Job Description for Biology Teachers
High school biology teachers teach biology basics to high school students at private and public schools. They develop engaging curricula including lab experiments and other scientific investigations; they also present lessons and evaluate student performance. High school biology teachers are also in charge of preparing and grading examinations, working with parents on student performance, and supervising student behavior.
High school biology teachers work in teams with the rest of their faculty to prepare standardized tests. They participate in the planning of and implementation of their school's policies and regulations for all students. High school teachers typically work ten months of the year, but some work during the summer. Additionally, high school teachers should plan on being available for clubs and other school-related activities before and after school hours.

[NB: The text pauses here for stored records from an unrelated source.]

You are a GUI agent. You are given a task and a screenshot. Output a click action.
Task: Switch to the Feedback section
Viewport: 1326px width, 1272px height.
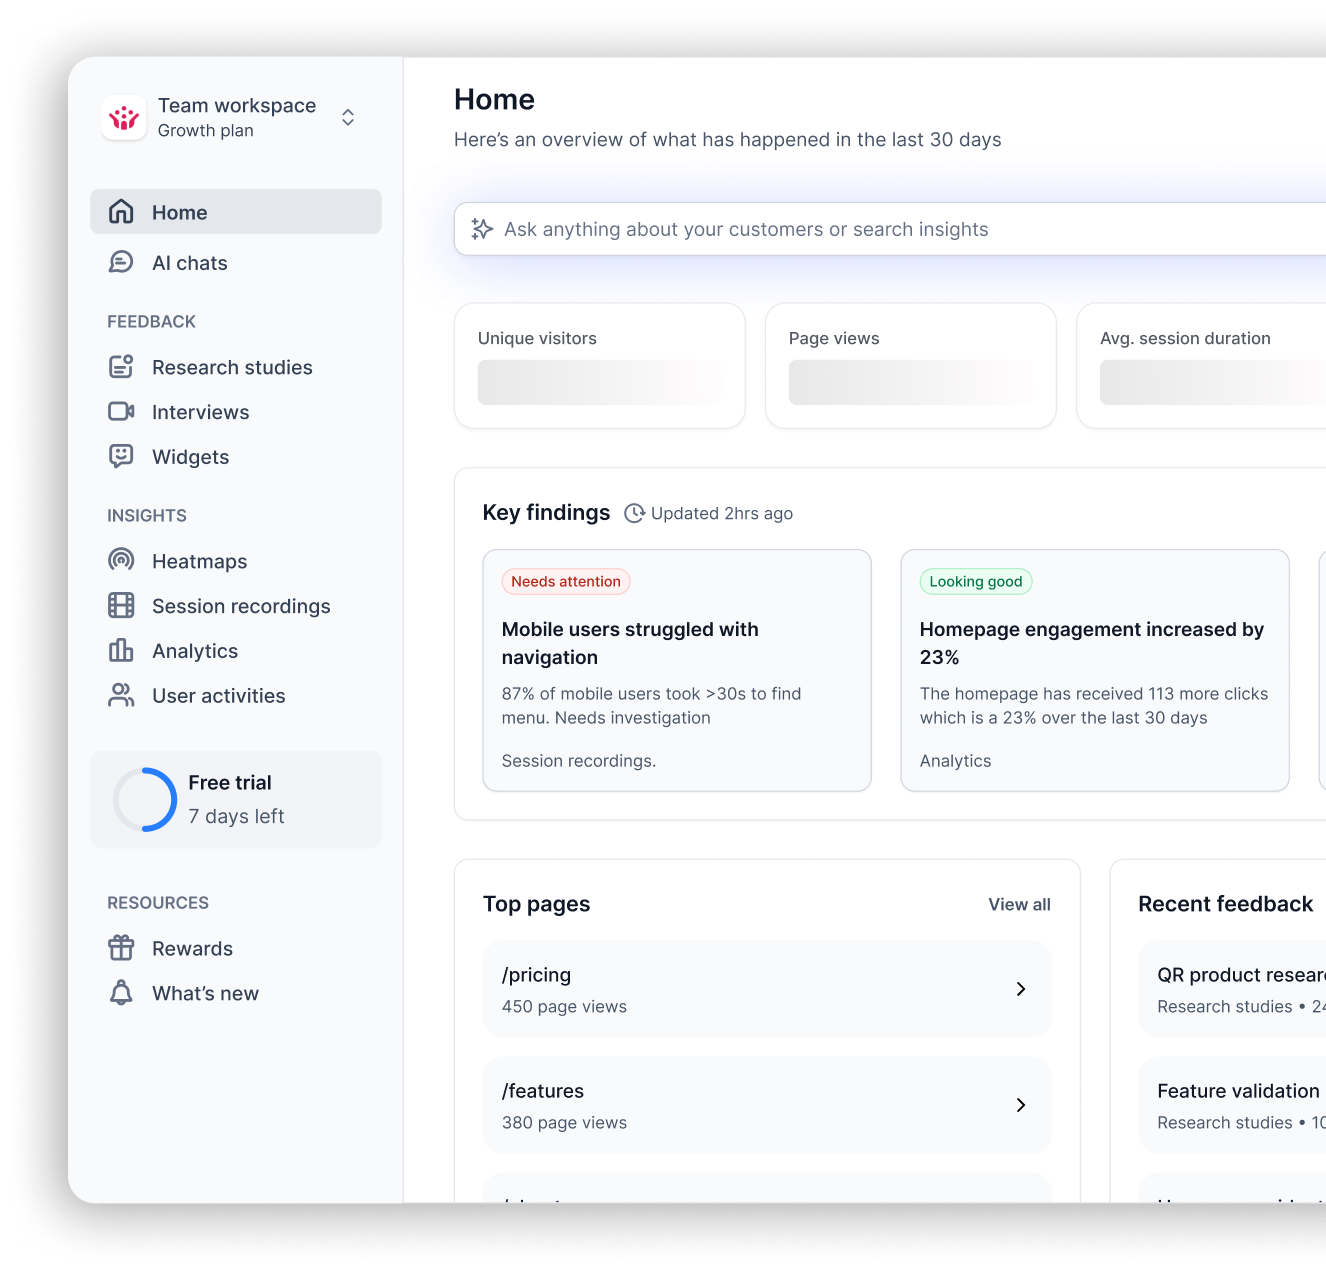pos(151,321)
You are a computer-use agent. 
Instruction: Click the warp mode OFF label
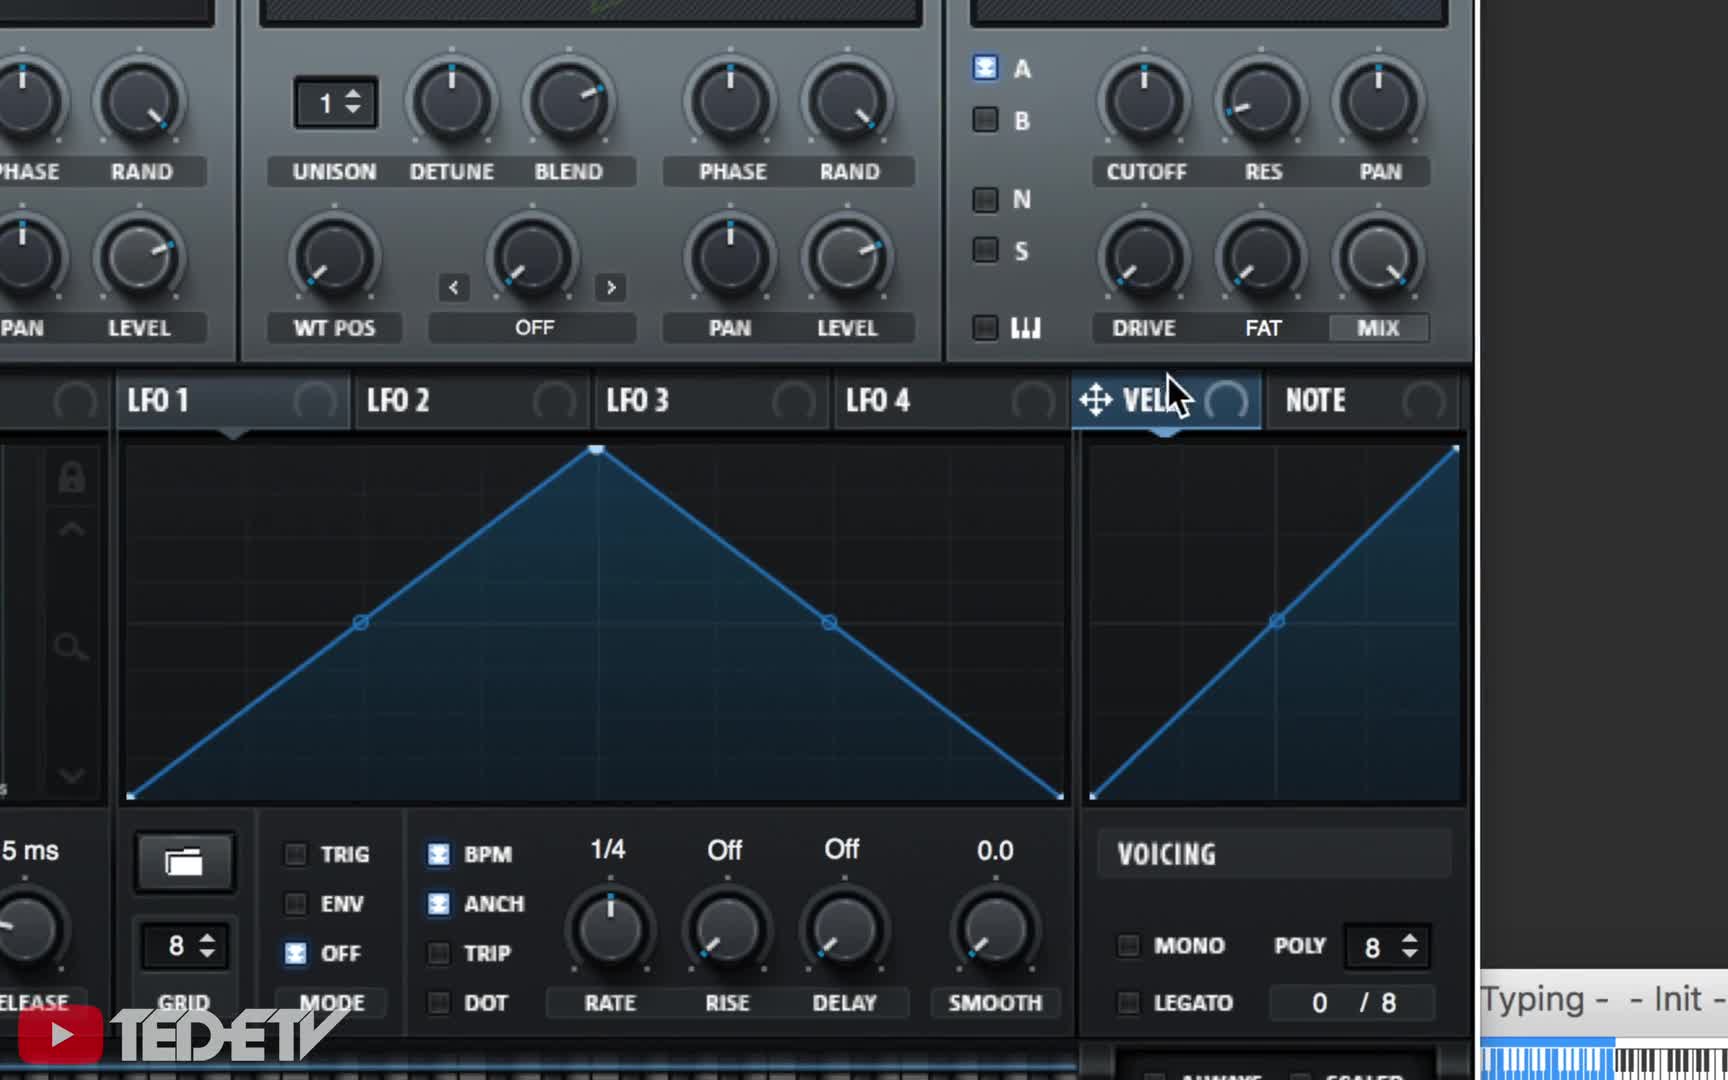(x=533, y=328)

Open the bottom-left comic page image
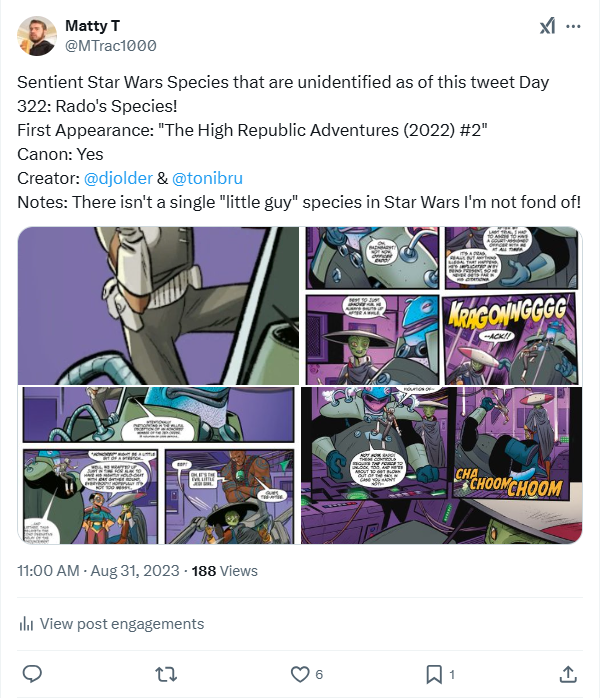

|Education||Bachelor's in biology with education emphasis|
|Job Duties||Develop curricula, present lessons, evaluate student performance|
|Median Salary (2017)*||$59,170 (all high school teachers)|
|Job Growth (2016-2026)*||8% (all high school teachers)|
Source: *U.S. Bureau of Labor Statistics
High school biology teachers typically have a 4-year Bachelor of Science in Biology with an education emphasis or minor. Courses in a biology program with an education emphasis may include math, chemistry, teaching methods, and physics. Public high school biology teachers must be licensed by the state in which they teach. Private schools may not require licensure.
High school biology teachers must be able to keep their students on task and engaged. They need to employ various teaching methods to meet students' individual needs. Being bilingual may give a high school biology teacher an advantage in the job market.

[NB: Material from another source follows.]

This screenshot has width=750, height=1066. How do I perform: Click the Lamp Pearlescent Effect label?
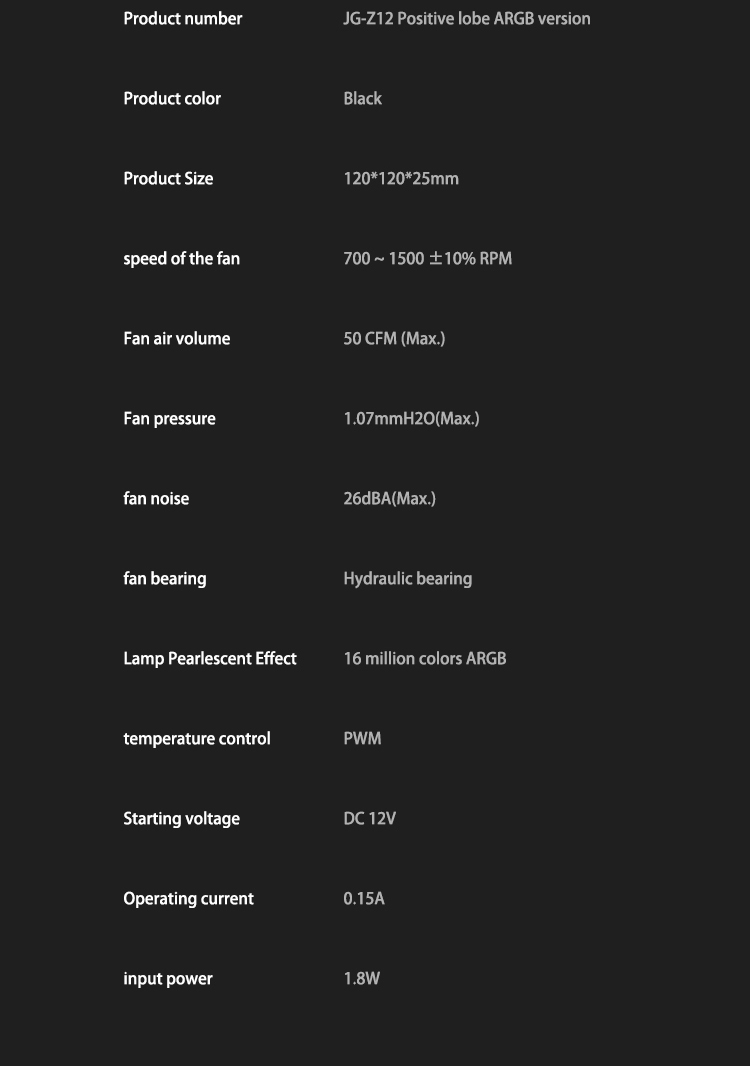coord(210,659)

Employment and Salary Outlook
High school teachers can expect average job growth of 8% between 2016 and 2026, according to the BLS, with the greatest demand expected in the South and West. Additionally, the BLS reported that the median annual salary for high school teachers was $59,170 in 2017.
Alternate Career Options
Similar career options in this field include:
Normally requiring at least a master's degree in their field of study, these educators teach students beyond high school in a variety of vocational and academic subjects. Many conduct research and publish books and professional papers.
The BLS projected much faster than average employment growth of 15% for teachers at this level in general, from 2016 through 2026. According to BLS records, postsecondary teachers overall earned a median annual wage of $76,000 in 2017, and those teaching biological science earned $78,240.
With a bachelor's degree in biology or a similar field and laboratory experience, these technicians assist medical and biological scientists in their lab experiments and tests. As of May 2017, biological technicians earned a median annual salary of $43,800 and could expect faster than average job growth of 10% from 2016-2026, according to the BLS.